Als laatste vraag werd verwezen naar de aanklacht dat ETA participeerde in de bijeenkomsten van KAS en de coördinatie leidde. Het enige document desbetreffende “Ponencia KAS Bloque Dirigente”, sprak dat tegen. Een Guardia Civil antwoordde dat dit niet waar kon zijn, wat op papier stond strookte niet met de werkelijkheid. Er waren andere documenten,die niet aanwezig waren, die dat tegenspraken. Arantxa Zulueta antwoordde hierop dat er misschien wel veel documenten bestonden, maar dat het enige bewijsdocument dat ingebracht werd toevallig onwaarheden zou inhouden. Hierop werden de verhoren met de “deskundigen” afgesloten, maar de beklaagde Mikel Egibar stond op zijn rechten (artikel 6 van de Europese Conventie over de Mensenrechten en de Fundamentele Vrijheden) om één van de “deskundigen” (nummer G-96330-W) te kunnen ondervragen. Het was de commandant van het groepje “deskundigen van de Guardia Civil” die herkend werd als zijn folteraar toen hij aangehouden werd. De voorzitster van het Hof, Angela Murillo, verloor compleet haar zelfbeheersing en zonder verder aandacht te besteden aan de vraag van Egibar, beval ze hem te gaan zitten en te zwijgen. Intussen had de Spaanse politie een menselijke muur gevormd tussen de Guardias en de beklaagden die in koor begonnen te roepen “¡Torturadores!. ¡Torturadores!” (folteraars, folteraars!). Angela Murillo was nu compleet van de kaart en gaf opdracht tot de verdaging van het proces.

30 oktober 2006

Na twee maanden twijfelachtige en betwistbare getuigenis van de Guardia Civil, die als deskundigen aanvaard werden, wil het Hof nu ook de deskundigheid aanvaarden van de UCI (Unidad Central de Inteligencia of Inlichtingendienst van de Policía Nacional). Nochtans had Angela Murillo, in een geschreven bezwaarschrift, diezelfde dienst onbevoegd verklaard als deskundigen in de zaak van de Al Qaieda-cel. Ondanks aandringen van de verdediging die Murillo op dit feit wees, bleef ze bij haar standpunt.

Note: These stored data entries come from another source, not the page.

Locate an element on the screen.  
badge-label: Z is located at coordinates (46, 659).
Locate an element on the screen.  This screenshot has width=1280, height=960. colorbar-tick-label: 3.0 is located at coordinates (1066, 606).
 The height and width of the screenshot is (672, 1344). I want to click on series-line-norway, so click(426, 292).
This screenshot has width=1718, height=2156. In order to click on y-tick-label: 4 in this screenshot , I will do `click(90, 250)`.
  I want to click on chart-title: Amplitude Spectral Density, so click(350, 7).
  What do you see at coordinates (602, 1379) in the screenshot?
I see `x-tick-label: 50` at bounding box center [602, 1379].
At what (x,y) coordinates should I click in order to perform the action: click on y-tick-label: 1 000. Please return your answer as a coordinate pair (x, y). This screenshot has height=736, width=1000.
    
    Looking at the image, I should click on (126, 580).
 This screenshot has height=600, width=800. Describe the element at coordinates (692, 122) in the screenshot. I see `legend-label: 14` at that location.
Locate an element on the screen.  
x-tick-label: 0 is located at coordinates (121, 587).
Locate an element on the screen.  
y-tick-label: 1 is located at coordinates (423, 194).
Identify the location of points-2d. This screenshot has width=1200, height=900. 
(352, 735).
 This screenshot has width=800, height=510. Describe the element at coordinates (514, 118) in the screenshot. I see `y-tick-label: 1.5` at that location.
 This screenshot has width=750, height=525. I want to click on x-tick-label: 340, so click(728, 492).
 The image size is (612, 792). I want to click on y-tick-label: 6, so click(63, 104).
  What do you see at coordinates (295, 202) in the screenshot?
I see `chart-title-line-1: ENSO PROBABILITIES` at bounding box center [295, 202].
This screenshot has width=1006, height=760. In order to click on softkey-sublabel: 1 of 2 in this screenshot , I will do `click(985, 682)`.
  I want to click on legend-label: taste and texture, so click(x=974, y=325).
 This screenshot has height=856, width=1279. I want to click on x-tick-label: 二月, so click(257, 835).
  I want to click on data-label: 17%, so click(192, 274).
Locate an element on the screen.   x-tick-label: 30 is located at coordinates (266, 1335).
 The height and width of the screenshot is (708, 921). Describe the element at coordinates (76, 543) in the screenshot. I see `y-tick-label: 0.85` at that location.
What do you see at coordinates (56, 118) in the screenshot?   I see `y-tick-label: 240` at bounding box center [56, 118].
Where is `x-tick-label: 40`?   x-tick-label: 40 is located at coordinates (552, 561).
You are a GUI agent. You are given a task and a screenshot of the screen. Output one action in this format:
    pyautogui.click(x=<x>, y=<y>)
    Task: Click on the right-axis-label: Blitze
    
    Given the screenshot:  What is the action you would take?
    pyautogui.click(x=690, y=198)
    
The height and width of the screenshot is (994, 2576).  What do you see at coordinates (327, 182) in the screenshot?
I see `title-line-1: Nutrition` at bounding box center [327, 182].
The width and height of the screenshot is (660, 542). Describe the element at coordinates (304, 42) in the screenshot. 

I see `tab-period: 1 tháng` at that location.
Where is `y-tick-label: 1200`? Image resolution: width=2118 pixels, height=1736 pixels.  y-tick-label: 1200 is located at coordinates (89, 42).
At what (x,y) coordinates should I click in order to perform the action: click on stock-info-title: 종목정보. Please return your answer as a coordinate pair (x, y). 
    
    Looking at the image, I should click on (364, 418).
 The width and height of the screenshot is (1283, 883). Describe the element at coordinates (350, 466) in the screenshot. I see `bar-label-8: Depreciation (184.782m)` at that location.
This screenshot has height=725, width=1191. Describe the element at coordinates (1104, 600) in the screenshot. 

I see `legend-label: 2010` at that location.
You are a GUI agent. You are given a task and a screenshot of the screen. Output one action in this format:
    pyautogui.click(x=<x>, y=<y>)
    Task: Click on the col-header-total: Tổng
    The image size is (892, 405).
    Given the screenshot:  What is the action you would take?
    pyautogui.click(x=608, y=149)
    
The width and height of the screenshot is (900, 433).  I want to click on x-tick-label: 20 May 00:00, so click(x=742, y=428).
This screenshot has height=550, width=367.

Ze kreeg evenwel lik op stuk toen bleek dat die experts hun eigen geschreven en ondertekende rapporten niet herkenden. Het Hof moest de getuigenverklaring opschorten, en gaf de officieren een halve dag om uit maken wie welk rapport geschreven had. Uiteraard onder hevig protest van de verdediging. Verdediger Iruin gaf scherpe kritiek op het feit dat het Hof nog altijd geen uitsluitsel gegeven had op zijn wraking (van januari 2005) van de door haar benoemde “expertgetuigen” en het proces gewoon verder gezet werd. Het argument van de verdediging als zouden deze experts van een schaamteloze vooringenomenheid getuigen, werd nog altijd niet weerlegd.

31 oktober 2006

Officier N° 19242 van de Nationale Politie begon zijn getuigenis met de verklaring dat de totale links-Baskische onafhankelijkheidsbeweging onder de controle van ETA stond. Deze chef-inspecteur was tot dit besluit gekomen op basis van de inductieve methode die de schuilnamen “Garikoitz” en “Eneko” in verband brachten met Xabier Alegria en Joxe Mari Olarra, respectievelijk. Op vraag van de Openbare Aanklager, lichtte agent 19242 zijn methode toe. Hij zoekt in documenten naar specifieke significante omstandigheden, brengt dat in verband met profielen van verscheidene mensen en doet dit tot de cirkel rond is. Maar zoals bleek, waren sommige geciteerde gegevens manifest onjuist en konden op de hoop toe niet bewezen worden. Volgens die “expert” traden sommige organisaties in de plaats van vorige: KAS zou vermoedelijk zijn door EKIN, ASK zou zijn equivalent gevonden hebben in de stichting Joxemi Zumalabe, Xaki zou KHK vervangen hebben. Hij vervolgde zijn onsamenhangende getuigenis als volgt: van de stichting Joxemi Zumalabe kan niet gezegd worden dat het ASK vervangt, omdat het breder werkt, meer functies uitoefent en een grotere capaciteit heeft. EKIN daarentegen was wel de vervanger van KAS, omdat zij dezelfde fundraising hadden die gebaseerd was op de verkoop van loterijtickets, lidgelden en de verkoop van materiaal, en omdat hun doel hetzelfde was, onafhankelijkheid en socialisme. Hij sprak daarna zichzelf en de Guardia Civil tegen door te getuigen dat het niet de functie van EKIN was om te handelen als politiek commissaris van ETA en andere organisaties te controleren. Integendeel, EKIN had alleen als doel de activiteit van sectoriele organisaties te dynamiseren.